La Prof.ssa M.R. Bentivoglio

Premessa

Con questo lavoro abbiamo inteso contribuire a far luce sulle radici più remote della democrazia abruzzese, partendo dai primi embrioni degli attuali partiti politici. Non ci troviamo di fronte a grandi elaborazioni teoriche da parte delle associazioni e degli uomini che mano mano incontreremo, né potrebbe essere diversamente, trattandosi di uomini d’azione che per lo più mutuano principi e idee dai movimenti generali cui si ispirano.

La ricerca e la redazione di questo libro hanno avuto un iter estremamente discontinuo, sia per la nostra storia personale, che ci ha costretti ad emigrare, sia per le vicende politiche internazionali, connesse al nostro lavoro, che hanno provocato autentici stravolgimenti negli ultimi dieci anni.

Iniziammo circa quindici anni fa la “ricerca sul campo”, ma abbiamo dovuto interromperla numerose volte per i motivi sopra accennati. Mai, tuttavia, abbiamo pensato di non portare a termine il lavoro perché lo sentivamo come un debito di noi abruzzesi verso le centinaia di uomini che verranno menzionati nel testo e che, in alcuni casi, per diverse ragioni, sono stati completamente dimenticati perfino nelle tante opere di carattere storico che pure la nostra regione ha visto pubblicare.

Molti sono nomi che oggi non dicono più nulla, si sono perduti nel buio della memoria, ma che negli anni dal 1865 al 1895 diedero un importante contributo militare, morale e intellettuale alle genti della nostra regione e agli ultimi tentativi di completamento del Risorgimento nazionale.

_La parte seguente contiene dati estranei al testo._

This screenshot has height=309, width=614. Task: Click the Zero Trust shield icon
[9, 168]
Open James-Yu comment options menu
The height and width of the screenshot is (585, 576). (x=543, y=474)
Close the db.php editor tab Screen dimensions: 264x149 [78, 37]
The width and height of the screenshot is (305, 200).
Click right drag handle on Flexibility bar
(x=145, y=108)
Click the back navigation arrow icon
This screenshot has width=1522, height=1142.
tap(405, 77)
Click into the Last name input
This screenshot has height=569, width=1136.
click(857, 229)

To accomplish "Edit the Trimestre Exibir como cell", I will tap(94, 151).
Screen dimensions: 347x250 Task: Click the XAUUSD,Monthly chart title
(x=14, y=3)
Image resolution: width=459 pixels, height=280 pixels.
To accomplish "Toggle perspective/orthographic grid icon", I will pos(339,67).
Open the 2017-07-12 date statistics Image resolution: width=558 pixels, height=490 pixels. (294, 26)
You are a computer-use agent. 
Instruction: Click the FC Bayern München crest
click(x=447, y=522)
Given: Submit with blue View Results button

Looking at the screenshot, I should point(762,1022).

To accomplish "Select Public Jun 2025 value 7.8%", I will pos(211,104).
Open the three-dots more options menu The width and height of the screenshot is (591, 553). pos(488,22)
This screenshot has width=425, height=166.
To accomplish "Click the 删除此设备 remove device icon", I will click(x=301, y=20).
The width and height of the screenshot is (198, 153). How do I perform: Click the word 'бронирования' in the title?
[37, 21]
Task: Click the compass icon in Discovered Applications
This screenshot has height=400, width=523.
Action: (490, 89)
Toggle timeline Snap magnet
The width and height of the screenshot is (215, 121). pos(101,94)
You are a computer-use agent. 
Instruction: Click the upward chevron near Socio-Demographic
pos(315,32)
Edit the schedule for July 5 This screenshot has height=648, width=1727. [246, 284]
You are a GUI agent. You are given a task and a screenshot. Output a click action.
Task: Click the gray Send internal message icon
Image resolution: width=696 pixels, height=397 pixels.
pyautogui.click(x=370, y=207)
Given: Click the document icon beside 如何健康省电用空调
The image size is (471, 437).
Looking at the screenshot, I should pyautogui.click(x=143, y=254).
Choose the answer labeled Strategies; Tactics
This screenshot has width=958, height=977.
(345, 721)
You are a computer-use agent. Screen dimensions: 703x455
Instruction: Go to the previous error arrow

Forse erano utopisti, poiché mentre la situazione generale, dopo gli sconvolgimenti unitari, volgeva alla normalizzazione, essi pretesero di continuare a lottare in prima persona, a rischio anche della vita, pur di affermare le loro idee in ordine all’assetto dello Stato, ai valori politici e morali di cui erano portatori.

Noi li seguiremo attraverso le loro corrispondenze ai giornali, le carte d’archivio e gli atti processuali. Talvolta la ricostruzione procederà con lunghe citazioni, ma con questa tecnica, cioè facendo parlare i protagonisti attraverso le carte, abbiamo cercato di far rivivere il clima culturale di quegli anni in cui lo Stato Liberale si consolida sacrificando, inevitabilmente, anche uomini che avevano contribuito alla sua nascita.

Si tratta di Garibaldini in senso lato, e di Mazziniani, negli anni Sessanta, e poi anche di Internazionalisti dagli anni Settanta. Svolsero un ruolo importante negli ultimi fatti d’arme del Risorgimento (1866; 1867; 1870) e poi nel dibattito politico che seguì quegli eventi eroici. Erano molti in Abruzzo fino al 1870, poi le loro fila si assottigliarono rapidamente. Oggi è come se lo spirito, le idee e le azioni di quegli uomini fossero coperti da una pietra, tanto appaiono lontani da noi; con questo lavoro proviamo a sollevare questa pietra: non è facile, ma lo facciamo volentieri, ancorché consapevoli delle nostre modeste forze.

In questo breve cammino incontreremo persone di notevole spessore che non si piegarono alla quotidianità, né alla normalizzazione voluta dal potere, ma che spesero tutte le energie per affermare le loro idee, nulla risparmiando, né arretrando davanti alle inevitabili difficoltà cui andavano incontro.

Furono uomini “contro”, consapevoli di andare, spesso, verso l’insuccesso: furono “vinti”, ma non scesero a compromessi disonorevoli. Di questi uomini ci accingiamo a “raccontare” le vicende, sperando che altri continuino a farlo per additare alle generazioni future i valori positivi dei quali pure furono portatori.